Vercel Serverless and Edge Functions default to 15s on the Hobby plan (up to 60s), and 15s on Pro (up to 300s, configurable per function).

Set maxDuration in your route or function:

// app/api/my-route/route.ts (Next.js App Router on Vercel)
export const maxDuration = 60

export async function POST(req: Request) {
  // ... call our API
}

Or in vercel.json:

{
  "functions": {
    "app/api/**/*.ts": { "maxDuration": 60 }
  }
}

Reference: Vercel function duration.

AWS Lambda functions default to 3 seconds and can be configured up to 15 minutes.

# AWS CLI
aws lambda update-function-configuration \
  --function-name my-function \
  --timeout 60

If you call Lambda through API Gateway, also raise the integration timeout (REST APIs default to 29s, HTTP APIs to 30s).

Netlify Functions default to 10 seconds (synchronous) and can be raised to 26 seconds. For longer requests, use Background Functions (up to 15 minutes) or our async mode.

# netlify.toml
[functions]
  timeout = 26

Cloudflare Workers have a CPU time limit (10ms / 50ms free, up to 30s paid) but wall-clock time is essentially unlimited as long as the connection stays open.

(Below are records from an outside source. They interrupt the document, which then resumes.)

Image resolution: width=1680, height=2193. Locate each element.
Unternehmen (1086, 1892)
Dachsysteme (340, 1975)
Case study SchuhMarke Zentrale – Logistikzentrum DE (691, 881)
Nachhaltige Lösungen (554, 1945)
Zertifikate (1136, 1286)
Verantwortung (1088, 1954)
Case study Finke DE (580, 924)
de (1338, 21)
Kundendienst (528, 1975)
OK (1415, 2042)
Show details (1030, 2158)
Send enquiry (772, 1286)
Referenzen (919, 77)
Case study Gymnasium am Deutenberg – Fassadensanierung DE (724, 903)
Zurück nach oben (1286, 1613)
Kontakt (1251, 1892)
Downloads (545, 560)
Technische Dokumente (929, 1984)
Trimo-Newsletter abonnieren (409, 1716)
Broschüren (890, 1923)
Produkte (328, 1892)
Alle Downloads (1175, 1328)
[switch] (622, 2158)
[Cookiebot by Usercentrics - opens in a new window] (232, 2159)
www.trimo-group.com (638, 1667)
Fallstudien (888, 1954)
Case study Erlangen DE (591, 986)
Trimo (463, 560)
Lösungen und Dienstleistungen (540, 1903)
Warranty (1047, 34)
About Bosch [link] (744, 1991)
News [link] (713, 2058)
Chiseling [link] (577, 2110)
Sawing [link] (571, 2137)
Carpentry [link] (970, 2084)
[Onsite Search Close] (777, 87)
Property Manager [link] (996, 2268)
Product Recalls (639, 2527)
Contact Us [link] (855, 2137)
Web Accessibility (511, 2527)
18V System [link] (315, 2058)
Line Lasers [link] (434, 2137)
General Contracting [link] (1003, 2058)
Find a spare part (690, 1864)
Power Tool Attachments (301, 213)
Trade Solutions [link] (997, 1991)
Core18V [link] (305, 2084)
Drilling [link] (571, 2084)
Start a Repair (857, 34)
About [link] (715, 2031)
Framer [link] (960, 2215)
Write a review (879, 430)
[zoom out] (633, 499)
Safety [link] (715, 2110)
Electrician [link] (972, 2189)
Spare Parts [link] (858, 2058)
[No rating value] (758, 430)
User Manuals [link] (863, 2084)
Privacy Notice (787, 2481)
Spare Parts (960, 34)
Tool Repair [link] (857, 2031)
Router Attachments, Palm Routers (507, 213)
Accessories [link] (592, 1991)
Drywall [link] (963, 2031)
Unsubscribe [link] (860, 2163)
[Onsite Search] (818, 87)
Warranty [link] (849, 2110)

Most timeouts come from the upstream fetch call.

const res = await fetch("https://api.example.com/...", {
  signal: AbortSignal.timeout(60_000),
})

Make.com (formerly Integromat) has a default HTTP module timeout of 40 seconds, configurable per call up to 300 seconds.

In the HTTP module → Show advanced settings → set Timeout to 60 (or higher).

If your scenario stops on transient HTTP errors, also check our Soft Fail mode.

Most HTTP clients have a default request timeout. Make sure you set it to at least 60 seconds:

// Node.js fetch with AbortController
const controller = new AbortController()
const timer = setTimeout(() => controller.abort(), 60_000)
try {
  const res = await fetch(url, { signal: controller.signal })
} finally {
  clearTimeout(timer)
}
# Python requests
import requests
requests.get(url, timeout=60)
# curl
curl --max-time 60 ...

Still seeing timeouts?

If your client is configured for at least 60 seconds, async mode does not fit your use case, and you still see timeouts, please open a support ticket from your dashboard with: the endpoint, a sample request_id, the timestamp, and the timeout value you observe. We will investigate.

See Global Parameters for is_async and soft_fail, Status Codes for response codes, and Best Practices for retry guidance.